You won’t hear much about it on the news, but a bill had been introduced in July to impeach Gonzales, and it was gaining support during the August recess. In fact a bunch of Congress Members added their names to the list of cosponsors this month even though Gonzales had already announced his resignation. This was not the first time that an effort to impeach helped force out an unjust attorney general. An effort to impeach Richard Nixon forced him out as well. An effort to impeach Harry Truman led to the Supreme Court checking his abuses of power. In fact the threat of impeachment is usually enough to restore a level of justice and democracy in Washington, D.C. A promise not to impeach, on the other hand, tends to encourage abuses of power and is itself an unconstitutional abuse of power.
I wanted to mention Gonzo’s departure because it’s the only good news I have. None of the policies that Gonzales advanced have been reversed, and we are unlikely to see an honest attorney general assume office anytime soon. Nine of the 10 articles of our Bill of Rights are in tatters. And they don’t make us house soldiers in our homes (which is our tenth and sole remaining right) because they tax us to pay for barracks and bases in this country, plus dozens of permanent military bases in Iraq and Afghanistan, and in fact about 1,000 permanent bases in nations all over the world. We have lost the right not to be detained and held without charge, the right not to be tortured, and the right not to be spied on in our homes. We have lost the World Trade Center, a piece of the Pentagon, and the city of New Orleans. We have moved dangerously close to the point of no turning back on global warming. We have encouraged the proliferation of weapons around the world, driven much of the world to hate our nation, and watched a general this week brag to Congress about how many weapons we are selling to Iraq. But the term “we” now refers to the private companies that will profit from the weapons sales, the private companies that our grandchildren will pay for the reconstruction of Iraq that never happened, and the private companies we enrich every time we stop at a gas station. We have lost the right to organize a labor union, and we are rapidly losing the right to protest. We are penned into Orwellian free speech zones or arrested for holding a sign on a street corner. Should a catastrophe hit the US, everything is in place for martial law. And while it cannot find the decency to hold Bush administration outlaws in contempt, our Congress holds peace activists in contempt of Congress, when the Capitol Police don’t tackle and beat them in the halls of Congress. Well, I’ve got news for you. Not only is there a huge march and civil disobedience action today in Washington for peace and impeachment, but we are ready to hold Congress in contempt of the citizens of the United States of America.

**CHALLENGE A**
In the impeachment commentary, what month was the bill to impeach Gonzales introduced?
The impeachment commentary and the records that follow it come from unrelated sources.

**DATA SHOWN**
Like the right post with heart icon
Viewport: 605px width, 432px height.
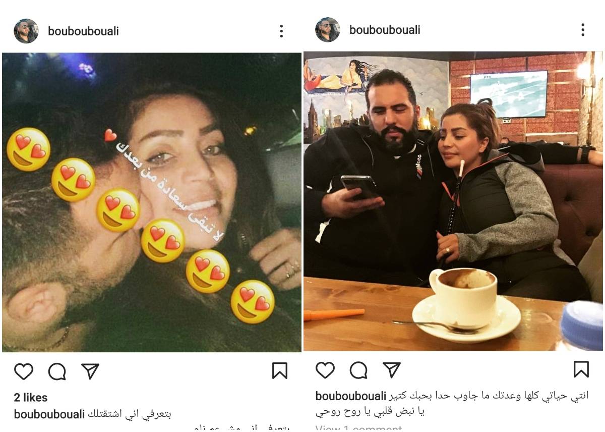coord(325,370)
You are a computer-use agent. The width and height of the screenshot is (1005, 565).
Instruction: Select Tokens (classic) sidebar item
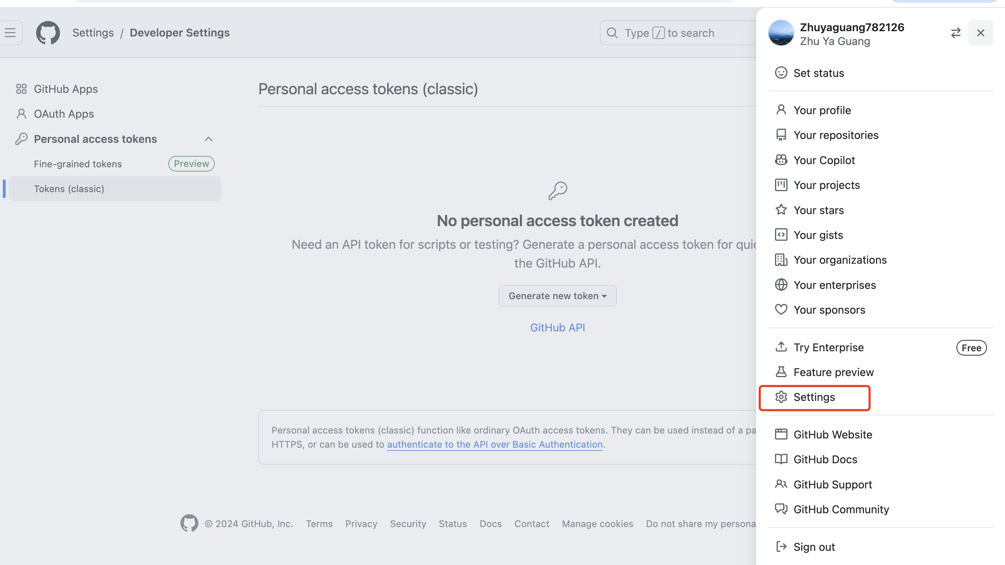coord(69,189)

**CHALLENGE B**
List each line of the records that contains the word "height".

**COMPLETE ANSWER A**
July.

**COMPLETE ANSWER B**
Viewport: 605px width, 432px height.
You are a computer-use agent. The width and height of the screenshot is (1005, 565).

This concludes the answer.